Cincinnati Children's Hospital Medical Center, Ohio; University of Cincinnati, Ohio.
University of Connecticut School of Medicine, Farmington; Institute of Living/Hartford Hospital, Hartford, Connecticut.
J Am Acad Child Adolesc Psychiatry. 2021 Jun;60(6):660-664. doi: 10.1016/j.jaac.2020.08.006. Epub 2020 Aug 26.

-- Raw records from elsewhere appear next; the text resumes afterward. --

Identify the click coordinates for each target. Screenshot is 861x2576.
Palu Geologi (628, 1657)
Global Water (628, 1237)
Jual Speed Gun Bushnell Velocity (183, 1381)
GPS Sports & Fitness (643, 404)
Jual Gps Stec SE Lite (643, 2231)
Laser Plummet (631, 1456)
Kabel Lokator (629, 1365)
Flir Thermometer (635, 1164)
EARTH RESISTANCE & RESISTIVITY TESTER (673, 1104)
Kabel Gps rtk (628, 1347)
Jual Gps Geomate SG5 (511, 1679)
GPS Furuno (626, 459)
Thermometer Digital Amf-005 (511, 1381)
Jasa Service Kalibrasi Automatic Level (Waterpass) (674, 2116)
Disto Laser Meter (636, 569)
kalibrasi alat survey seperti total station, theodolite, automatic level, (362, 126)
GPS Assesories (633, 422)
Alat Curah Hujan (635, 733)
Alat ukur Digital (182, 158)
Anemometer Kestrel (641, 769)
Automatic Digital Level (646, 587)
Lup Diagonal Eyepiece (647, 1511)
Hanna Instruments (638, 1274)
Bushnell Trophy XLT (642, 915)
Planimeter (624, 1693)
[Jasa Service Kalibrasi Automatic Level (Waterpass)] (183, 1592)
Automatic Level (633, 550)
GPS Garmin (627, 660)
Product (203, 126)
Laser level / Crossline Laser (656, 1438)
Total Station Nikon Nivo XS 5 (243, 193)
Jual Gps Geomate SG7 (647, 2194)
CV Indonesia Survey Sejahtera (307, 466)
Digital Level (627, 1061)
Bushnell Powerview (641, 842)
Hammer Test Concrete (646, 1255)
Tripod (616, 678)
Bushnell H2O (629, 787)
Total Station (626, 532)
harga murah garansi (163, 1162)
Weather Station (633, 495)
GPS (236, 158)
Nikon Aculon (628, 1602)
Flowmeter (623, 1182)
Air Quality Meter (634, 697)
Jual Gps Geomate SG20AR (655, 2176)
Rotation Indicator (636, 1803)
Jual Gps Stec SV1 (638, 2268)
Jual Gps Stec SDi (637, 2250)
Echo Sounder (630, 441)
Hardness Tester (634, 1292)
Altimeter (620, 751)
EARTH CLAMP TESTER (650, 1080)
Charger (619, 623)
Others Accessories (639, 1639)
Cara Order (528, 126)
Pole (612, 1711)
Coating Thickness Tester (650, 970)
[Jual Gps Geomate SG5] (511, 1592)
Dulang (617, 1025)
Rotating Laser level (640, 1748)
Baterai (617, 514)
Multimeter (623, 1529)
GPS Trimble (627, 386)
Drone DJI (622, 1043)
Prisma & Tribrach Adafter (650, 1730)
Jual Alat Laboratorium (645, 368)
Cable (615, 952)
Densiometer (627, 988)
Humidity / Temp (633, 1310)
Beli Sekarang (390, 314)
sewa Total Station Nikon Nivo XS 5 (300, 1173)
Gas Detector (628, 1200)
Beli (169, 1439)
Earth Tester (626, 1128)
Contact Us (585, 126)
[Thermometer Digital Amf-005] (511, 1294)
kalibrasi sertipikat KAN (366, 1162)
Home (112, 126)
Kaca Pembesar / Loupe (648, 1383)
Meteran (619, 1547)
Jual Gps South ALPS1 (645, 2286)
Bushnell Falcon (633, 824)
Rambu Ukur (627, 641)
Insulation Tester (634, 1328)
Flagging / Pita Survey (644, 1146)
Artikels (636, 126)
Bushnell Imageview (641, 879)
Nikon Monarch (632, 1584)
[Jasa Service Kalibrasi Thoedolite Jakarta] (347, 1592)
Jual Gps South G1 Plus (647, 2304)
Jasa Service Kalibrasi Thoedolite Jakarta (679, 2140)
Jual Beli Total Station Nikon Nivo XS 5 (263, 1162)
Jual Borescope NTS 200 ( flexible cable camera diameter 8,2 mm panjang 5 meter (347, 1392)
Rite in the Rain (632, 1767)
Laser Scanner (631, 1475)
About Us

AACAP's recent policy statement on Clinical Use of Pharmacogenetic Tests in Prescribing Psychotropic Medications for Children and Adolescents recommends that "clinicians avoid using pharmacogenetic testing to select psychotropic medications in children and adolescents." We agree that there are limitations to the nascent evidence base for using pharmacogenetics, especially in combinatorial form (eg, test results that bin medications based on multiple genes). However, all-or-nothing recommendations fail to recognize the nuance and context of this testing and contrast with the AACAP Facts for Families on pharmacogenetic testing. Moreover, pharmacogenetic testing may inform dosing for antidepressants that are commonly used in child and adolescent psychiatry (eg, sertraline, escitalopram, citalopram, fluvoxamine) as well as the tolerability of some psychotropic medications. With this in mind, we wish to remind the AACAP community of the accumulating evidence and to highlight important principles of pharmacogenetic testing in youths. Specifically: 1) pharmacogenetic testing is not always performed by commercial companies and is not always combinatorial; 2) dosing recommendations or assessment of risk for severe hypersensitivity reactions are based on pharmacogenetics in the Food and Drug Administration (FDA)-approved product inserts for several medications commonly prescribed to children (eg, citalopram, aripiprazole, atomoxetine, carbamazepine, oxcarbazepine at www.fda.gov/drugs/science-and-research-drugs/table-pharmacogenomic-biomarkers-drug-labeling); 3) expert consensus guidelines for dosing or identifying hypersensitivity risk for these drugs are available from the National Institutes of Health (NIH)-supported Clinical Pharmacogenetics Implementation Consortium (CPIC, www.cpicpgx.org/), which provides transparent, regularly updated, and evidence-based evaluations of pharmacogenetic data; and 4) randomized trials are not required for clinical dose adjustments; for example, dose adjustments because of decreased hepatic function or concomitant interacting medications are based on pharmacokinetic data, similar to many pharmacokinetic gene-based recommendations from CPIC.
美国儿童和青少年精神病学会(AACAP)最近发布的关于在为儿童和青少年开精神药物处方时临床应用药物遗传学检测的政策声明建议“临床医生避免使用药物遗传学检测来选择儿童和青少年的精神药物。”我们同意,在使用药物遗传学,尤其是组合形式(例如,根据多种基因对药物进行分类的测试结果)方面,现有的证据基础存在局限性。然而,一刀切的建议未能认识到这种检测的细微差别和背景,与 AACAP 关于药物遗传学检测的《家庭事实》形成对比。此外,药物遗传学检测可能会为儿童和青少年精神病学中常用的抗抑郁药(例如,舍曲林、依地普仑、西酞普兰、氟伏沙明)以及一些精神药物的耐受性提供剂量信息。考虑到这一点,我们希望提醒 AACAP 社区注意不断积累的证据,并强调在年轻人中进行药物遗传学检测的重要原则。具体来说:1)并非所有的药物遗传学检测都是由商业公司进行的,也并非总是组合形式的;2)在食品和药物管理局(FDA)批准的几种常用于儿童的药物的产品说明书中,基于药物遗传学的剂量建议或严重过敏反应风险评估(例如,西酞普兰、阿立哌唑、托莫西汀、卡马西平、奥卡西平,可在 www.fda.gov/drugs/science-and-research-drugs/table-pharmacogenomic-biomarkers-drug-labeling 上找到);3)来自 NIH 支持的临床药物遗传学实施联盟(CPIC,www.cpicpgx.org/)的针对这些药物的剂量或识别过敏风险的专家共识指南,提供了对药物遗传学数据的透明、定期更新和基于证据的评估;4)不需要随机试验即可进行临床剂量调整;例如,由于肝功能下降或同时服用相互作用的药物而进行剂量调整,是基于药代动力学数据,类似于 CPIC 提供的许多基于药代动力学基因的建议。